Another opportunity to help your children benefit from the photography experience is to have them participate in the process before the portraits are created. Have them pick out an outfit, get their ideas for locations and where they would want to have a portrait created.
If you’re hiring a professional seek out a photographer who approaches the photography as an open-ended process that welcomes collaboration and input from the family on locations, clothing, poses and all the little parts that make up a portrait.
For example, mom and dad can have their outfit preferences but it may be o.k. to have an outfit change that is purely what that child wants to wear. It may create a really exciting experience for the children to allow them to pick what they want to do and have input into the entire photography experience.
The experts I interviewed believe this gives children a sense of power and control which assists the self-esteem potential of the portraits.
In What Ways Can Photography Help Adolescent Children?

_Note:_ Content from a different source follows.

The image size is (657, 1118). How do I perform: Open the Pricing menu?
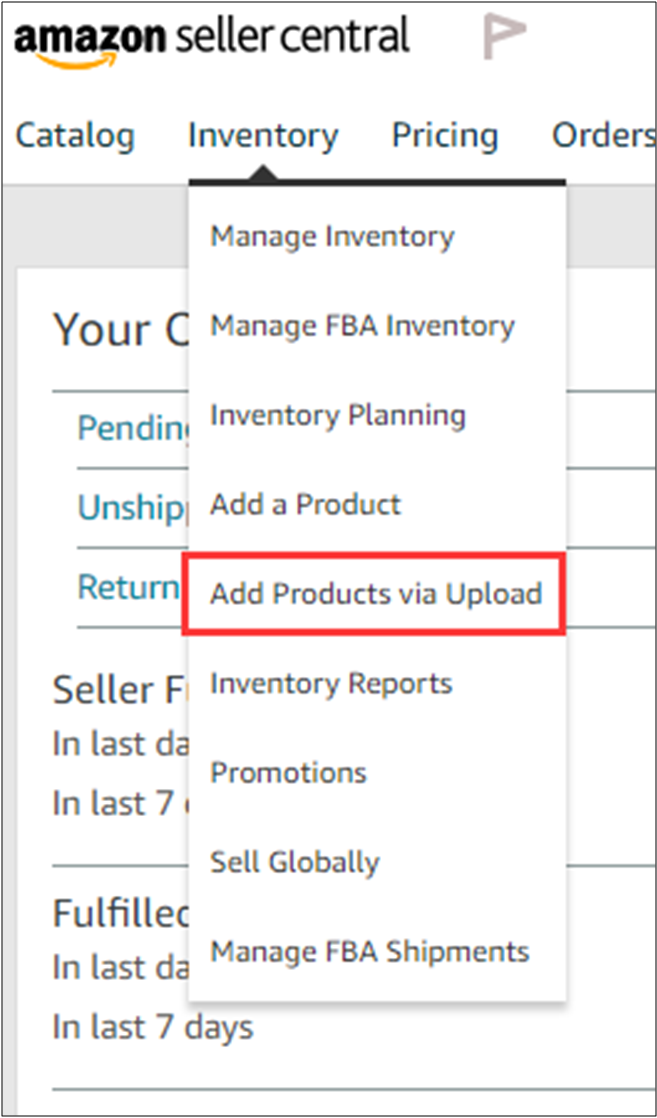(x=444, y=136)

After puberty begins children start building independence from their parents and family. Their sense of family is less important and their peer group becomes even more important. So family portrait photographs showing the child as a part of a family unit spanning several generations doesn’t have nearly the impact.
But photography can still help an adolescent’s development. Having a teenager make their own photographs, be it with a camera or the phone, and having regular conversations with them about who, what, where, when and why of the photographs they took is a great way to help develop their sense of self.
Making time to sit down and ask the one-ended questions about the photographs fortifies communication between parent and child at an age where communication can be strained and difficult. It also lets an adolescent sort through their own feelings about themselves, their changing bodies and how they relate with the world outside of their family.
“What they are making pictures of is interesting to see,” says Steinberg. “the camera is a powerful tool that can help a child get a sense of what they see and how they fit in. It can give them a different perspective on all of it than what they thought.”
But even when working a professional photographer, giving preteens and teenagers the opportunity to have input on what they want to do for a family photograph before the photographs are made, during the photography, and what they want to do with the photographs in terms of albums, slideshows or home decoration.
“With teenagers, what I would do is have them select where they want to be in the photo, the posing. Let them have a sense of power and control,” says Steinberg.
Naturally, family photography of your child isn’t a magic wand for your child’s self-esteem. “It doesn’t win the battle but it gives you useful ammunition in the battle of creating self-esteem and identify,” Krauss says.
“The child doesn’t know they are learning but they are learning all the values of their family,” Weiser says. “But for a child, in terms of self- esteem, knowing they are part of a bigger picture gives them some security. Learning where they come from, they learn how different can they be before they are no longer ‘part of the family.’ They see where they fit.”
Editor’s note: I would like to extend a heartfelt thank you to the wonderful experts who set aside some of their valuable time to provide their input.